I have always loved reading, ever since I was a little girl with dreams of becoming a teacher. Give me a colorful character or a dramatic plotline and I am hooked . . . Just toss me a blanket and leave me alone. I love the way a book can take me out of my life for a short time. I love the way reading allows me to be still and to rest. I just love reading, and I imagine if you clicked on this article, you probably do too. But perhaps you imagine yourself too busy, too overwhelmed, too committed to other things to maintain your reading life right now. Maybe you have convinced yourself that you don’t have time to read. I felt that way too for a while, but once I decided reading mattered too much to let it go, I found some ways to maintain a reading life despite being really, really busy.
First I started listening to audiobooks as I drove to and from work. I have heard many people dismiss audiobooks, saying they just can’t listen to a book. You can, I promise. You have to train your brain. When I first started listening to audiobooks in the car, I would miss 80 percent of the story. My mind would wander quickly to the upcoming workday or the guy driving too fast behind me. I would miss minutes upon minutes of the story and have to hit that little 15-second Rewind button repeatedly. But over time and with practice, my mind was able to focus more and daydream less. Nowadays I hit the Play button as I back out of my driveway and don’t touch the controls again until I pull into the parking lot at work. Sometimes if I arrive at work a few minutes early, I just sit in my car and listen to a few more pages before I go in.
My brain has become so accustomed to listening to stories that now I can press Play as I fold laundry or mop my floors, and I’m able to follow along with ease (let’s hear it for multitasking!). As a matter of fact almost a quarter of the books I finished last year were audiobooks. Reading with my ears has really helped boost my reading life.

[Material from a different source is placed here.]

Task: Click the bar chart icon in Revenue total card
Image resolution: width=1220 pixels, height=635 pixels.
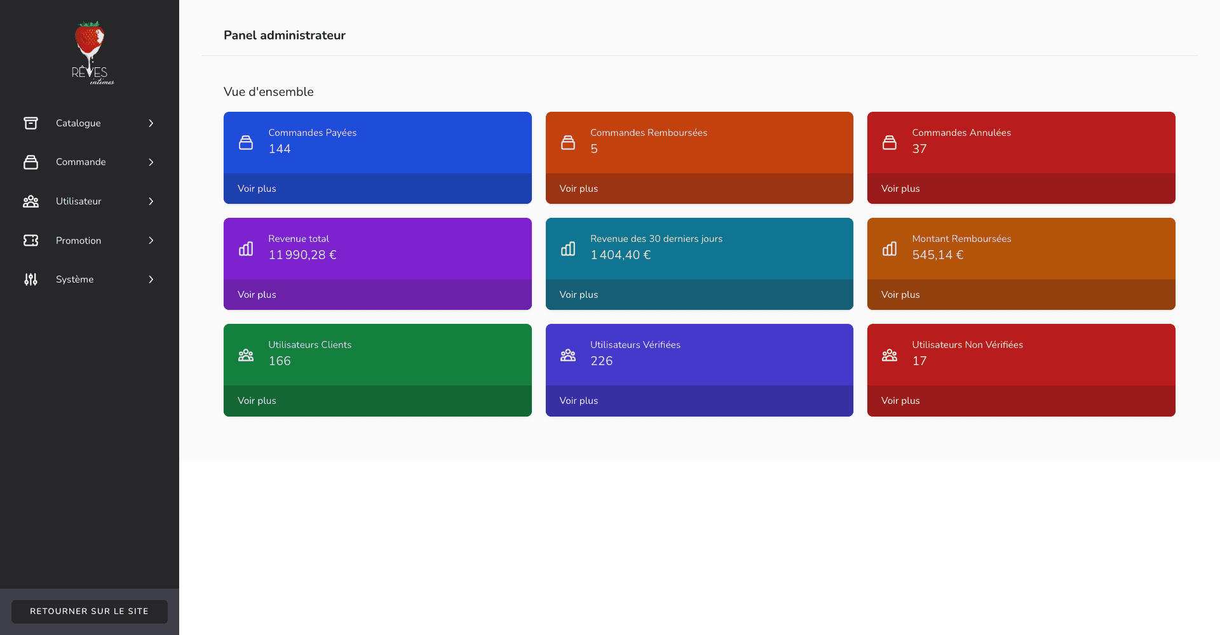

Another way I have managed to maintain my reading life in spite of, well, life, is reading at bedtime. Like most adults, I am absolutely exhausted at the end of the day. The kids are in bed, the dog is snuggled at my feet, and I am bone tired. I like to scroll through social media or spend some time watching TV before drifting off to sleep, and for a long time that’s what I did because I did not want to stay awake for another hour to read. Then one day I had the somewhat obvious realization that I didn’t need to read for an hour. What if I read for 15 minutes? It didn’t seem like much to me. It almost seemed pointless. But I missed reading, so I set a timer for 15 minutes and was surprised at how many pages I read in that time. Reading for 10 to 20 minutes in bed quickly became a habit, and I found myself finishing book after book.
Finally, I think the single biggest choice I made that allows me to maintain my adult reading life is giving myself permission to read. In the early years of parenthood, I told myself I would sit down and read after I sorted the laundry, after I made a grocery list, after I dusted the downstairs. Why was I imposing arbitrary rules on myself? Why was I gate-keeping my own reading life? So one morning I decided I was just going to read first. I would take care of all the household stuff later, but first I was going to sit down and read. And I have done so ever since. I no longer put reading last on my to-do list. I no longer make myself earn the right to read. I just read, and it is lovely. Everything is a choice, and sometimes I choose books.
When life gets busy and overwhelming, I remember what matters most to me. The great loves of my life. And I choose them. Over and over, I keep choosing them.